According to the Ministry of Foreign Affairs, more than 2 600 companies and organisations have endorsed the Global Compact. Participants are encouraged to report annually on their progress in implementing these principles.
The OECD Principles of Corporate Governance (revised in 2004) is a large document covering the basis for an effective corporate governance framework, the rights of shareholders and key ownership functions, the equitable treatment of shareholders, the role of stakeholders, disclosure and transparency, and the responsibilities of the board.
The OECD Guidelines for Multinational Enterprises (revised in 2000) is another large document which contains recommendations in areas such as disclosure, employment and industrial relations, the environment, combating bribery, consumer interests, science and technology, competition and taxation.
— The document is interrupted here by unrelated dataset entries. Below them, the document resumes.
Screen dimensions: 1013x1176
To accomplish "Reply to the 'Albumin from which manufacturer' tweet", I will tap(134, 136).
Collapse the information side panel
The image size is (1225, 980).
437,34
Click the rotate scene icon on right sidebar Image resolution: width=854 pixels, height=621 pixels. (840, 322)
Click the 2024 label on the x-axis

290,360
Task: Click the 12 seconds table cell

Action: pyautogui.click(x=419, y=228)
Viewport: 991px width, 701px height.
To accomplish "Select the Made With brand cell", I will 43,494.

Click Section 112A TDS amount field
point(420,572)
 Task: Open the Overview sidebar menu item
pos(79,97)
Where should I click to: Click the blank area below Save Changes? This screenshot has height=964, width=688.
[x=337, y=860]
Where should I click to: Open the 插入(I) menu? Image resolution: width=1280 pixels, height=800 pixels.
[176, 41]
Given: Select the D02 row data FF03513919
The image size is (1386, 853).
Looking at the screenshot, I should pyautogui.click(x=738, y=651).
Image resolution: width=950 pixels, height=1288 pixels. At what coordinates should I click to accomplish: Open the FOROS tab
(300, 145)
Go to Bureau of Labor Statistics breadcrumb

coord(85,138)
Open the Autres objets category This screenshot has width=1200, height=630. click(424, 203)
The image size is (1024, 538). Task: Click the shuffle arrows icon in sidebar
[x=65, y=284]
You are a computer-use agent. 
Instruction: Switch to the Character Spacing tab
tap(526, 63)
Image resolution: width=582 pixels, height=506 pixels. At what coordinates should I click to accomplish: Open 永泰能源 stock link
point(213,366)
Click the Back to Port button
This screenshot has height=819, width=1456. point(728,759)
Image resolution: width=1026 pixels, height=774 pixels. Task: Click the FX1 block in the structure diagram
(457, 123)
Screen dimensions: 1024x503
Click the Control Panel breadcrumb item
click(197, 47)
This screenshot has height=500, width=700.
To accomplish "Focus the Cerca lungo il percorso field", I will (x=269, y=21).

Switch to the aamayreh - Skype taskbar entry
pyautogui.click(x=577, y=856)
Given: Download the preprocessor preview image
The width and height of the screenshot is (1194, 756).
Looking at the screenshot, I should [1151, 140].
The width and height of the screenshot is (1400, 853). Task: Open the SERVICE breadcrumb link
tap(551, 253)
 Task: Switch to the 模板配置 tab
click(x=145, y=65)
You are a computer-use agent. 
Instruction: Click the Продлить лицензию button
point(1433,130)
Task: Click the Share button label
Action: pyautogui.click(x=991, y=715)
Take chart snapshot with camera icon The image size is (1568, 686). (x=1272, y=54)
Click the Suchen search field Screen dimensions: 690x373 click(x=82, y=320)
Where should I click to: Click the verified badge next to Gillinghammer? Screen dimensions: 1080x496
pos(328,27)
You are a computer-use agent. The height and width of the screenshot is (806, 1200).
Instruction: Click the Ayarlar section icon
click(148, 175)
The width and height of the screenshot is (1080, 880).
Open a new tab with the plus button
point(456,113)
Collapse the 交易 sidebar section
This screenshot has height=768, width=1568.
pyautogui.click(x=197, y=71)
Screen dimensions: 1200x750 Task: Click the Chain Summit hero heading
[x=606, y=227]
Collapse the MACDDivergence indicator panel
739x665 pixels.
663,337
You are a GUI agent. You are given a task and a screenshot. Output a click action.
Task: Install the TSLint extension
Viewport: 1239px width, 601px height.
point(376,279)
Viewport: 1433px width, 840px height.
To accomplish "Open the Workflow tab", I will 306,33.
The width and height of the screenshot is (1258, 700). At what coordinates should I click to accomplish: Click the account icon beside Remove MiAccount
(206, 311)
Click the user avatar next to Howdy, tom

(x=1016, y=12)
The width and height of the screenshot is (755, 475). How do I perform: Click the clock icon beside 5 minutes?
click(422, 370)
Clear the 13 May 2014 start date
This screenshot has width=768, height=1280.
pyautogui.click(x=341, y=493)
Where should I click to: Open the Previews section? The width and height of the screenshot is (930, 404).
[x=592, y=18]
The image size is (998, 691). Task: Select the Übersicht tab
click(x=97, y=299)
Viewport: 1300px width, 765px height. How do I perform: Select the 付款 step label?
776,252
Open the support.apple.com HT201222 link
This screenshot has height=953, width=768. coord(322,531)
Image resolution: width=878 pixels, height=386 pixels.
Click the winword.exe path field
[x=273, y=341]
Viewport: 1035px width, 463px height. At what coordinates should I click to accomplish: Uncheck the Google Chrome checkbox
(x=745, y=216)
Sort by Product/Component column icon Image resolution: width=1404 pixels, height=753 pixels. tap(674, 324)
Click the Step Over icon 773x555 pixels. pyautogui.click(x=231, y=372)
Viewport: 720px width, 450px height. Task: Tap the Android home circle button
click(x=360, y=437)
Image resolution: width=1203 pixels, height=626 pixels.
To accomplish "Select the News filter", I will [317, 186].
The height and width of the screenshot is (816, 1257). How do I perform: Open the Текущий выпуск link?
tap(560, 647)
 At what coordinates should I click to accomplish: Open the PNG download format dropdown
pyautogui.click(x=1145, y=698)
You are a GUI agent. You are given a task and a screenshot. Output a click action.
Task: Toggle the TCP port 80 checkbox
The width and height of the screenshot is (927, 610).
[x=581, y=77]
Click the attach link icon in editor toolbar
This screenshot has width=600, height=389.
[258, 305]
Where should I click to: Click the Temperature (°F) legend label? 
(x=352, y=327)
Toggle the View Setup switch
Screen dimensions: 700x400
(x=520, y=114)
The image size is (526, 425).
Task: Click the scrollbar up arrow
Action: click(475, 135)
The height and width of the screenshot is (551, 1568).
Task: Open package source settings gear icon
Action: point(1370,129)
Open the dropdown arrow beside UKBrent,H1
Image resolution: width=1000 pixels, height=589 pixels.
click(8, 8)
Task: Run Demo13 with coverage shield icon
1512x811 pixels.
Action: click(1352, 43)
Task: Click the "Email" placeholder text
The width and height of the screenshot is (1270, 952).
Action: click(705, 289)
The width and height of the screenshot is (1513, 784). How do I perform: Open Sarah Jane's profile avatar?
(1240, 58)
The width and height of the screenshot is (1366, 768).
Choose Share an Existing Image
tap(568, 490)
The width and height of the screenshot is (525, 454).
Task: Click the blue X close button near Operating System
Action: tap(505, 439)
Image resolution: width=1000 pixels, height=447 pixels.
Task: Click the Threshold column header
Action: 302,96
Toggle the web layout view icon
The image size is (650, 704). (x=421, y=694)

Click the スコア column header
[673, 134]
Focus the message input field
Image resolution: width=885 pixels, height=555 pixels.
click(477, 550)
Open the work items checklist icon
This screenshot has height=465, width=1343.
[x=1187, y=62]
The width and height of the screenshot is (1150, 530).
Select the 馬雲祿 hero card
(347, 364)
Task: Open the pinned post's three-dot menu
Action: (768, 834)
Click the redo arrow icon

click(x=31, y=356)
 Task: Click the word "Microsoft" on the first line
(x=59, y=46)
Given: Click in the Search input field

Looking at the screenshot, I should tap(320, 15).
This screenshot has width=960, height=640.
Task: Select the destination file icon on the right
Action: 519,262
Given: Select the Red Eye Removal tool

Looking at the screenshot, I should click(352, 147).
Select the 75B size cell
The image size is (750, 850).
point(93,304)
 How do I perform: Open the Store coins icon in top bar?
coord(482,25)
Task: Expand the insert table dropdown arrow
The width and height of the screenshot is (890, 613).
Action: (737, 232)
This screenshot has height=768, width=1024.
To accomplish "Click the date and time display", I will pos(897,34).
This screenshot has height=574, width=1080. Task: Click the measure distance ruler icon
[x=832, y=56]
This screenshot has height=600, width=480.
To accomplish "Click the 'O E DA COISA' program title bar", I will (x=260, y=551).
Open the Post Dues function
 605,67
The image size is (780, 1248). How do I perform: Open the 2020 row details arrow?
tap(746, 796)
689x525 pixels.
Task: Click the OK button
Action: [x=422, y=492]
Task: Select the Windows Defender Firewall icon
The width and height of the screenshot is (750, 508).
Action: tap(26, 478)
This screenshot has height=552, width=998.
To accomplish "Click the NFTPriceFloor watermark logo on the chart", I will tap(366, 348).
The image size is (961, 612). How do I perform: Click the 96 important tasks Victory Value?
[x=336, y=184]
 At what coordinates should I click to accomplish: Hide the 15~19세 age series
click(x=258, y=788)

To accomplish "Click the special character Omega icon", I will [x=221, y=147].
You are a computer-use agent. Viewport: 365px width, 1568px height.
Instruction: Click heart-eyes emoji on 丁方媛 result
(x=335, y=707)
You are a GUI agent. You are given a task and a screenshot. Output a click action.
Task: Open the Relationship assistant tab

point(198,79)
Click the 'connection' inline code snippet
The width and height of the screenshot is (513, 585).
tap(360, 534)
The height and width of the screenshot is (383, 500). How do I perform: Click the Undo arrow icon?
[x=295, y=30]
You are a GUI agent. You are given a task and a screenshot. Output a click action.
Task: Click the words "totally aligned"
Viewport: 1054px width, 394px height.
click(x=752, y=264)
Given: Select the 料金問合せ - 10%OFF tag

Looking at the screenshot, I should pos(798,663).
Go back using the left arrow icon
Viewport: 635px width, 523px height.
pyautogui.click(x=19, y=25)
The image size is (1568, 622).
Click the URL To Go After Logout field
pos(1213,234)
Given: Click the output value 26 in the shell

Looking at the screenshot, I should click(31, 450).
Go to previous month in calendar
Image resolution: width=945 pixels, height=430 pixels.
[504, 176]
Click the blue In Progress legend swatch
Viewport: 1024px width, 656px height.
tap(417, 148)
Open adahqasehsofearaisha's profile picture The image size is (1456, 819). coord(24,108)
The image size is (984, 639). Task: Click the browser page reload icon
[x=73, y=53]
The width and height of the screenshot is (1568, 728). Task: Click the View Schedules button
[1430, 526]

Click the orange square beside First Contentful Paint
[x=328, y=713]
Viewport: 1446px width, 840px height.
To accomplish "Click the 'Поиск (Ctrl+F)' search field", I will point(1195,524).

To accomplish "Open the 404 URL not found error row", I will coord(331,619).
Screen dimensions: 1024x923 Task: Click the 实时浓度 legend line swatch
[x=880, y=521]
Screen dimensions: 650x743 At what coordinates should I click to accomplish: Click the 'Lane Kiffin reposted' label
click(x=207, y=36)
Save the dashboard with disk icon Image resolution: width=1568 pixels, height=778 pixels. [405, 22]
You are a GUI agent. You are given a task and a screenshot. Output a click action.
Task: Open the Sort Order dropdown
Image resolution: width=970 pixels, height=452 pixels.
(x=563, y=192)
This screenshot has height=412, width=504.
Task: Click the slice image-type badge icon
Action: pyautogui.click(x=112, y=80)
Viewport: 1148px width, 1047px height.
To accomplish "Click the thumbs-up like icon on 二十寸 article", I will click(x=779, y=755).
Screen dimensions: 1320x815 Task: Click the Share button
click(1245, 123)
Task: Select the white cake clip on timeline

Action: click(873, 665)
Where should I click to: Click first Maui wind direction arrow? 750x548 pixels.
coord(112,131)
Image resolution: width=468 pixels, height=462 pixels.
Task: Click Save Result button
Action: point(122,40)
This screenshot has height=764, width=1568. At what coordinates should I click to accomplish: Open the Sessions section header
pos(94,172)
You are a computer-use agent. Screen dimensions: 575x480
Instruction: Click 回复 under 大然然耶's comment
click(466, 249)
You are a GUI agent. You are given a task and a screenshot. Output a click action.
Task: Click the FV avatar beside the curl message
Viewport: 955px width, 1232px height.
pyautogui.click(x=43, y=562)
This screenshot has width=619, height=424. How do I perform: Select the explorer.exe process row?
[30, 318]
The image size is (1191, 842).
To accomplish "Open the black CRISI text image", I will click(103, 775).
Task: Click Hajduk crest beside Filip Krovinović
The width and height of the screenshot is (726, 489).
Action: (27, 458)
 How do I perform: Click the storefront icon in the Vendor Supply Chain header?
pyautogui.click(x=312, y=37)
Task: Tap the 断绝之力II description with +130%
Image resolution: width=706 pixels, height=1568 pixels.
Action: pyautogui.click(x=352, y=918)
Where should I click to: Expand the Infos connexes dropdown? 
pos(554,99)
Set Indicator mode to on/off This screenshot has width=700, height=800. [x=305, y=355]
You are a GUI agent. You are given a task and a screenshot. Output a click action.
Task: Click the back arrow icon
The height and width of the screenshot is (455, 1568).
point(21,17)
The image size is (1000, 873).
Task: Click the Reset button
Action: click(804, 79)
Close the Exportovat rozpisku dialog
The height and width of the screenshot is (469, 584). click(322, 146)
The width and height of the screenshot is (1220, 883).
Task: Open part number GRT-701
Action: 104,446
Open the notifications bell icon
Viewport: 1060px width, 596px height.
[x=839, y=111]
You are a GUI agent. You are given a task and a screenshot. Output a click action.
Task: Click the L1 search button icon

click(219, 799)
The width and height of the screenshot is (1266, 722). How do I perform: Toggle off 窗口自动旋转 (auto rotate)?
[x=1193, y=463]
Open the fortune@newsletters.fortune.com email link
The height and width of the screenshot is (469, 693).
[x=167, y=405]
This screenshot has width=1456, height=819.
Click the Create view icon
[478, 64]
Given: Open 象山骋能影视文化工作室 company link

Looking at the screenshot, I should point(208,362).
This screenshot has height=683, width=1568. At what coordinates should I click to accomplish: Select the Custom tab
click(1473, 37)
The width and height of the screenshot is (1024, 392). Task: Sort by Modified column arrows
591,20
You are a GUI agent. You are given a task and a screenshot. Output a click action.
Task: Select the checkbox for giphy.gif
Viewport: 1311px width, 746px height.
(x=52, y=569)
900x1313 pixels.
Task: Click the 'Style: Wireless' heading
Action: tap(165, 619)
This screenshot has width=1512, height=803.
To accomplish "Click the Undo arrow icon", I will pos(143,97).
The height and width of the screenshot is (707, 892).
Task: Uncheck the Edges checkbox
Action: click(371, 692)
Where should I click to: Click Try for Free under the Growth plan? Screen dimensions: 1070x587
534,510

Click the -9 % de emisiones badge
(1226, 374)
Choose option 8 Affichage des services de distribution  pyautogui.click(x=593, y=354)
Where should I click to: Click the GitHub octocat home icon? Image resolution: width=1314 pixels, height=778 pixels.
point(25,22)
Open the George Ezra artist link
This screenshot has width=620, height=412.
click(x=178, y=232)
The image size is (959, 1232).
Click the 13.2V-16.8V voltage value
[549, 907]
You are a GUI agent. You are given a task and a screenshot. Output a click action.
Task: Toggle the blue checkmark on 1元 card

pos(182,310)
The Ethical Guidelines for the Fund state that Norges Bank’s internal corporate governance guidelines are to stipulate how these international principles are to be integrated into corporate governance work. Norges Bank has done this in its Principles for Corporate Governance and the Protection of Financial Assets (2004). These set out how Norges Bank is to exercise its ownership rights and promote good corporate governance (e.g. by communicating its principles, voting at general meetings, participating in networks, contacting companies directly, and cooperating with other investors); corporate strategy and communication; company boards and structure; the long-term sustainability of the company’s activities; and Norges Bank’s reporting on its corporate governance activities.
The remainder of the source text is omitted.